Les critères devraient intégrer l’aspect démographique à celle de superficie territoriale. Afin d’encourager les communes à raisonner en terme de MENAGEMENT du territoire, c'est à dire à mieux maîtriser leur aménagement de l’habitat en protégeant les zones boisées et les terres arables, tout en en s’opposant à la densification des centres urbains qui génèrent de l’étalement désordonné dans les zones rurale de proximité, des majorations ou minoration des règles de calcul résidentiel devraient être instituées. Ainsi, plus une commune aura concentré de l’habitat intensif, afin de dissuader tout nouvel habitant de s’y installer, il devra être informé que, suivant le lieu du domicile, son impôt fera l’objet d’une forte majoration résidentielle.

Un impôt local payé uniquement par l’occupant du logement

Sachant que la notion de propriétaire d’un logement (appartement ou maison individuelle) n’impacte nullement les infrastructures locales ou le fonctionnement des services utiles aux communes, contrairement à la notion d’occupant, qu’il soit ou non propriétaire. C’est bien en qualité d’occupant d’un logement, personne physique, qu’il se déplace sur la chaussée et les trottoirs, utilise les services de la commune ou de l’intercommunalité. Comme chez certains de nos voisins Européens, Seul l’occupant (propriétaire ou locataire) doit donc payer l’impôt local. Il ne faut pas oublier que le propriétaire a à sa charge l’entretien du logement, voire des remboursements de crédit. 

Quel type de calcul ?

A l’instar d’autres pays Européens, le calcul d’un impôt local unique doit porter sur la valeur totale du bien qui est définie par la superficie, le site et éventuellement les surfaces non bâties (une estimation doit être faite tous les 5 ans), avec un pourcentage servant de base de calcul qui serait par exemple de 0,015 jusqu’à 200 000 euros et de 0,002 supplémentaire par tranche de 50 000 euros

Ce qui signifie que pour un bien estimé à 200 000 euros x 0,015 le montant de base de l’impôt serait de 3000 euros par part fiscale de l'occupant du logement. Le montant de l’impôt local correspondrait à un pourcentage appliqué sur cette somme par les collectivités locales concernées (communes, intercommunalités, Départements, régions, syndicats intercommunaux), de la même manière que ce qui se fait actuellement. Sans préjuger d’une éventuelle majoration résidentielle pour lutter contre certaines dérives d’urbanisation intensive, ou des minorations solidarités suivant les revenus, l’impôt à payer, d’après cet exemple, ne devraient toutefois pas être inférieur à 18/ 20% d’un minimum social correspondant au montant du RSA, soit environ 80 à100 euros par part fiscale occupant un logement.

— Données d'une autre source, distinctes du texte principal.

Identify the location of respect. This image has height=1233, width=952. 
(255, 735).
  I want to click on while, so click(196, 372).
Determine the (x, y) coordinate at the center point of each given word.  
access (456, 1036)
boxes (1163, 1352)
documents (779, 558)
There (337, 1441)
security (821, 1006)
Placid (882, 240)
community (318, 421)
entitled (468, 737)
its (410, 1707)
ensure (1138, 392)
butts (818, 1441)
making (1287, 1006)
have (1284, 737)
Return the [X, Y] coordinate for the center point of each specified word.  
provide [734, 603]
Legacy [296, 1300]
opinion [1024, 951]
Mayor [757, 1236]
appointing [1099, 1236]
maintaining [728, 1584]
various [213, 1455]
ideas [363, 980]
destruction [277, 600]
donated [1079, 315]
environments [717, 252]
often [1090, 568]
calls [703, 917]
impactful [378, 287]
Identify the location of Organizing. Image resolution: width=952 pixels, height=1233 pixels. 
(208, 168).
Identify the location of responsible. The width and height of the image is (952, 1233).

La taxe pour résidence secondaire laissée vacante depuis plus de 5 ans devrait toutefois être maintenue.

La redevance télé doit être exclue de l’impôt local.

Pour conclure

Les impôts locaux en France doivent cesser d’apparaître, tel « un furoncle au visage de la fiscalité locale Européenne ». Mais au contraire, par une réforme profonde, la France doit donner l’exemple avec une fiscalité locale, simplifiée, cohérente, juste et équitable, dont tous les citoyens doivent s’acquitter.